Depois de um parto difícil, Marcela teve uma linda menina, que se chamou Caroline. Antes que o médico lhe desse alta, Inácia levou a filha e a neta para casa, às pressas, para que ninguém as visse ali. Para ela, era um crime aquela criança não ter pai. E para não passar nenhum constrangimento, saiu rapidamente do hospital.

Marcela ao ver os lindos olhinhos da filha, entendeu que a vida não era tão amarga quanto parecia e mesmo sofrendo, já amava muito aquela menina.

Inácia não foi diferente, apegou-se a Caroline e se referia a ela como “minha filha”, nunca como “minha neta”. Continuou brava com Marcela e sempre se escondendo dos amigos e vizinhos, todavia, era feliz com a netinha.

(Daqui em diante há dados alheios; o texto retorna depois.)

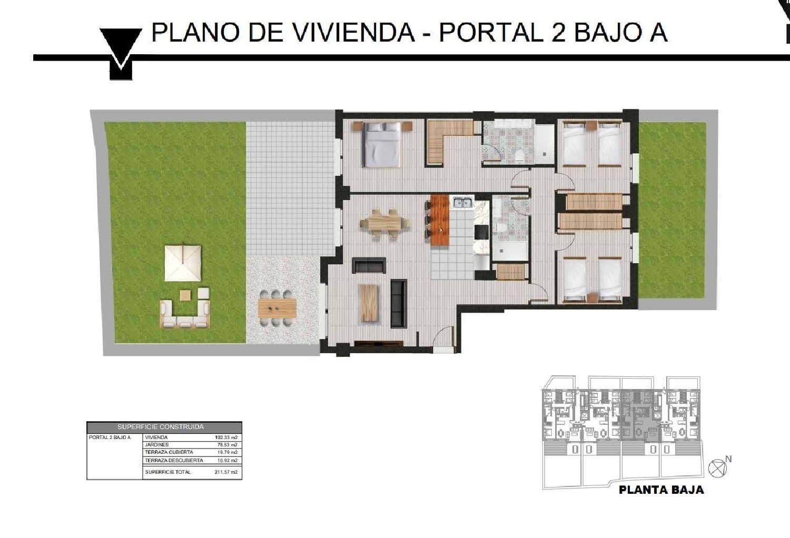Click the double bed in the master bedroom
(382, 144)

Caroline parecia muito com a mãe de Inácia, que já tinha morrido, por isso, que ela era tão querida pela avó. Do pai a menina tinha o queixo.

_Que bom que ela não se parece muito com Renato. Dizia a mãe.

_Não fale no nome desse canalha nesta casa. Dizia Inácia, quando Marcela falava nele.

Marcela vivia apenas para cuidar da filha, não se arrumava mais, estava muito abatida, havia cortado os cabelos e suas roupas eram agora pretas ou marrons e sem nenhum enfeite. A coitada jamais conseguiu superar o golpe que recebera de Renato, para ela só existia a filha, o restante de sua vida tinha se acabado.

Para completar sua desgraça, quando Caroline estava com três anos de idade,  teve paralisia infantil e ficou de cadeira de rodas. Esse foi um dos penúltimos casos dessa doença no Brasil.

Marcela e Inácia mais uma vez, não souberam superar as fatalidades da vida e, portanto, nunca mais conseguiram ser felizes. Suas vidas nada mais foram do que uma grande amargura.